EL PAÍS QUE SOMOS CUANDO BAJAMOS LA VOZ

Los domingos tienen algo que la política ha olvidado: pausa.

Son el único día en que el ruido baja, las certezas se aflojan y las preguntas importantes esas que evitamos de lunes a viernes se sientan a la mesa con nosotros.

Quizás por eso este sea el mejor día para preguntarnos qué país estamos construyendo cuando nadie está gritando.

Colombia vive cansada. No solo cansada de la violencia o de la crisis económica, sino de una política que se volvió espectáculo, insulto, trincheras morales. Nos acostumbramos a vivir en alerta, a elegir bando antes que soluciones, a defender identidades políticas como si fueran equipos de fútbol. Y en ese ruido permanente, perdimos algo esencial: la capacidad de escucharnos.

No es apatía lo que recorre al país. Es agotamiento.

Agotamiento de los extremos que prometen redención mientras reparten miedo. Agotamiento de los liderazgos que confunden carácter con grito, firmeza con soberbia, cambio con revancha. Agotamiento de una narrativa que nos obliga a odiar para pertenecer.

Este domingo quiero hablarle a esa Colombia silenciosa que no sale en titulares.
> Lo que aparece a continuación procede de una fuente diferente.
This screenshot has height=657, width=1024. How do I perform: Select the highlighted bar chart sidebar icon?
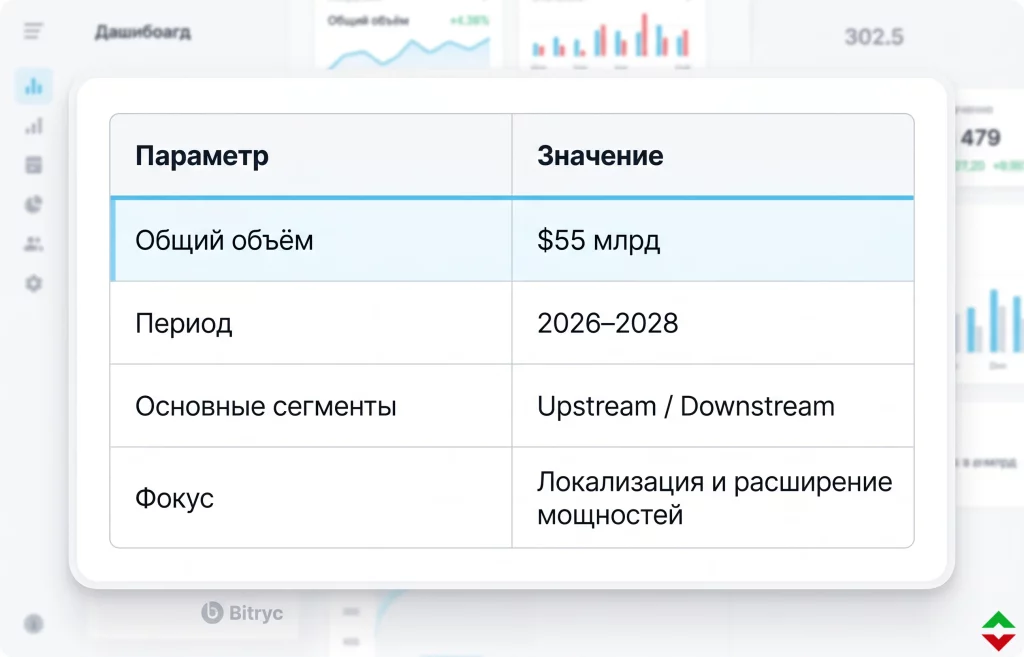(x=34, y=86)
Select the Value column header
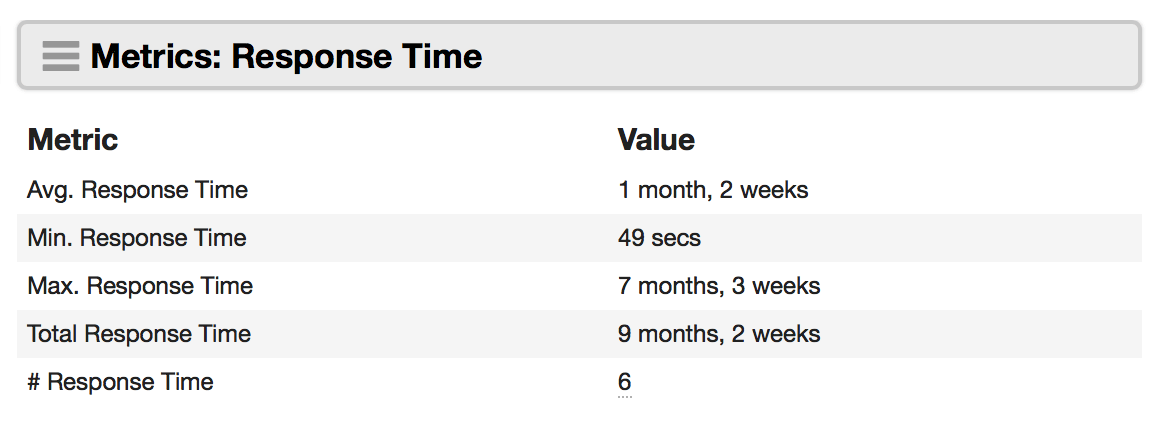Screen dimensions: 1160x424 click(x=656, y=139)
A la que trabaja, cuida, resiste. A la que no tiene tiempo para pelear en redes, pero sí para sostener un hogar, un barrio, una escuela, una comunidad. Esa Colombia que no se siente representada por el ruido, pero tampoco por la indiferencia.

Porque el país no se divide solo entre izquierda y derecha. Se divide entre quienes gritan y quienes piensan.

He recorrido territorios donde la política no se discute en ideologías, sino en problemas concretos: agua, salud, empleo, educación, seguridad. Allí nadie pregunta quién tiene la razón en Twitter; preguntan quién va a cumplir. Nadie exige épica; exigen coherencia. Nadie quiere salvadores; quieren instituciones que funcionen.

Tal vez el verdadero cambio que Colombia necesita no sea un salto al vacío ni un regreso al pasado, sino algo más difícil y más valiente: madurar como sociedad. Entender que la democracia no se fortalece con líderes mesiánicos, sino con ciudadanos exigentes. Que gobernar no es imponer, sino concertar. Que la decencia no es tibieza, sino una forma profunda de coraje.

Este país no está roto. Está herido. Y las heridas no se curan a los gritos, sino con cuidado, verdad y responsabilidad compartida.

Los domingos nos recuerdan eso. Nos recuerdan que antes de ser electores somos personas. Que antes de ser adversarios somos vecinos. Que antes de ser etiquetas somos historias.

Quizás Colombia no necesita hoy una voz más fuerte.

Necesita una voz más clara.

Una que no prometa milagros, pero sí trabajo serio.

Una que no divida para ganar, sino que convoque para gobernar.

Una que entienda que el futuro no se construye desde el resentimiento, sino desde la responsabilidad.

Este domingo, mientras el país baja la voz, tal vez podamos escucharnos mejor.

Y descubrir por fin que la esperanza no hace ruido, pero camina.